→ **What this task involves**: Give the lines again exactly as they appear, beginning at the one with "751x609 pixels. Task: Click" and ending at the last line of the records.

→ **Supplied information**:
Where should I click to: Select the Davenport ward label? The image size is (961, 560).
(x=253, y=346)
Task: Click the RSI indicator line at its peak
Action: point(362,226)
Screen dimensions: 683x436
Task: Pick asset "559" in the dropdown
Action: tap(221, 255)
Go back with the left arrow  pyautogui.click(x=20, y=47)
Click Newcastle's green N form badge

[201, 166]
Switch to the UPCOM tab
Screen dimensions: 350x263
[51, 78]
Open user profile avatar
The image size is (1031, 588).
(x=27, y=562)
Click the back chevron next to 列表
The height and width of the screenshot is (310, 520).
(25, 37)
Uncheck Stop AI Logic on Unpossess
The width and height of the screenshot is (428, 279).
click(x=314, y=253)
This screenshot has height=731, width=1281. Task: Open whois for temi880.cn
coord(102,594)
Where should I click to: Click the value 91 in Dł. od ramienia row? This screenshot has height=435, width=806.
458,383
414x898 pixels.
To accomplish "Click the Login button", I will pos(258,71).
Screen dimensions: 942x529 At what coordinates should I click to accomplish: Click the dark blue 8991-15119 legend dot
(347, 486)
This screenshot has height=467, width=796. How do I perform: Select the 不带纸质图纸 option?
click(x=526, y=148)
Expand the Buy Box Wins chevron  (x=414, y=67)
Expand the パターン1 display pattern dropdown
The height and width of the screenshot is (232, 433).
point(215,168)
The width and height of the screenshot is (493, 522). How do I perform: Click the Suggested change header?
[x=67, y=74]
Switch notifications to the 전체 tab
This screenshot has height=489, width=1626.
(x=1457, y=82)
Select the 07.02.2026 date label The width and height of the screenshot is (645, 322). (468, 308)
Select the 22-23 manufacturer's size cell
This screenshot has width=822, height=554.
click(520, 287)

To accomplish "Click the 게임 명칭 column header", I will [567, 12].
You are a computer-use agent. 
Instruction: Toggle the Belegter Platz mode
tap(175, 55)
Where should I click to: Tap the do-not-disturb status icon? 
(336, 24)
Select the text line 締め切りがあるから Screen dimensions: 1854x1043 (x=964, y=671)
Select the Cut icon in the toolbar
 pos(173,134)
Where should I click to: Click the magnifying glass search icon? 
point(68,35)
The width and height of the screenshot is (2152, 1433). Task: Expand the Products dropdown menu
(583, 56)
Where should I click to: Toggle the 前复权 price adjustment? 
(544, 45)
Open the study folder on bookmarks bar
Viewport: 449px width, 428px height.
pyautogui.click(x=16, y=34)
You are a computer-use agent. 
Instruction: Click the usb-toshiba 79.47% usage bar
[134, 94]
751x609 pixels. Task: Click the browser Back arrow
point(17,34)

→ **Final answer**:
751x609 pixels. Task: Click the browser Back arrow
point(17,34)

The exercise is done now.